Segundo os críticos, a fraqueza de Biden está na origem dos principais conflitos que pesaram sobre o seu Governo: a invasão da Ucrânia pela Rússia de Putin, uma guerra com um enorme custo económico para os EUA; o ataque do Hamas ao território israelita que provocou a guerra em Gaza e levou a outra guerra – a do Líbano, com um acordo de cessar-fogo recentemente acordado – e à turbulência com grupos pró-iranianos em toda a região. Mas também outras tensões a que Biden não conseguiu pôr fim. Por exemplo, os excessos de Nicolás Maduro na Venezuela, onde o presidente democrata relaxou as sanções à indústria petrolífera e só conseguiu que o ditador chavista ganhasse uma nova presidência.
Forcing final
Na reta final da sua presidência, Biden desperdiçou o seu legado interno. Na política externa, pretende recompor-se nas últimas semanas na Casa Branca. Está a fazê-lo decisivamente na Ucrânia, onde tem procurado reforçar o governo de Volodymyr Zelensky antes de Trump chegar à Casa Branca. Depois de mais de dois anos e meio com pressão constante de Zelensky para ter acesso a armas mais poderosas, Biden autorizou o uso de mísseis de longo alcance (ATACMS) e minas antipessoal dos EUA (proibidas por convenções internacionais em que os EUA não participam). Acabou também de aprovar o maior envio de armas militares – quase mil milhões de dólares – desde a primavera passada e espera-se uma onda final de ajuda.
Na frente do Médio Oriente, Biden celebrou no mês passado o cessar-fogo mediado pelos EUA e por França entre Israel e o Hezbollah, a organização terrorista que controla parte do Líbano. É uma vitória de Pirro face aos problemas causados pela guerra em Gaza, onde desiludiu tanto os esquerdistas como os conservadores nos Estados Unidos.
Joe Biden tem agora uma nova oportunidade de redenção na Síria. A deposição de Bashar al-Assad por uma milícia islâmica da oposição abre um período de incerteza em que a Administração Biden procura promover uma transição que dê estabilidade ao país. É difícil que isso se concretize nas poucas semanas que restam a Biden na Casa Branca. Mas o presidente cessante reivindicou a medalha pela queda de Al-Assad: na sua opinião, tal deve-se ao apoio incansável do seu Governo a Israel contra o Hezbollah e o Irão, e ao seu apoio à Ucrânia contra a Rússia.

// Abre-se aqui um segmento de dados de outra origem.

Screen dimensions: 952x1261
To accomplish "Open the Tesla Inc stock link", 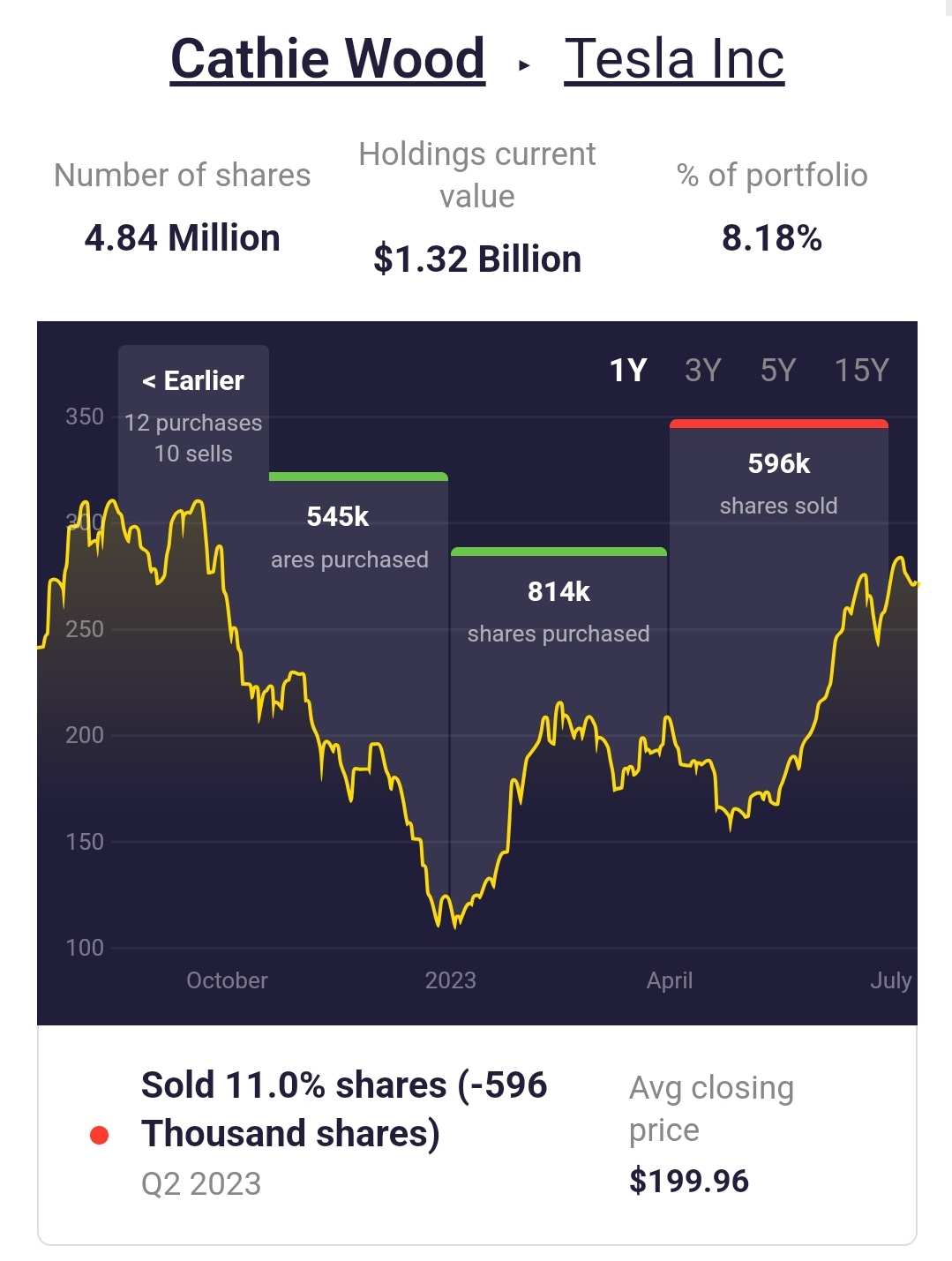I will [x=674, y=59].
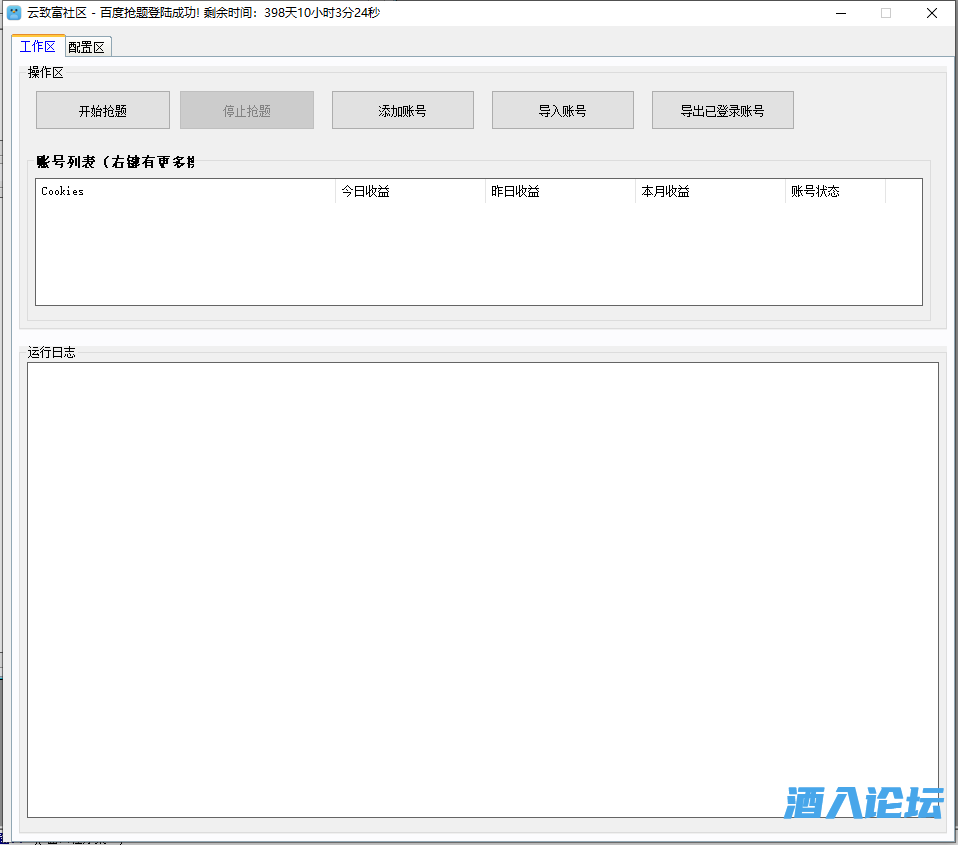Click the 停止抢题 button
Viewport: 958px width, 845px height.
pyautogui.click(x=246, y=110)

Agora chega Trump, que terá ‘de apagar’ estes incêndios, embora a linha central da sua política “America First” seja que os EUA deixem de ser o bombeiro – ou polícia – do mundo. O presidente eleito fez promessas de campanha agressivas em matéria de política externa. Por exemplo, acabar com a guerra na Ucrânia “em 24 horas” ou alcançar uma paz que durante décadas escapou no Médio Oriente. Terá de partir do enquadramento das últimas alterações promovidas por Biden.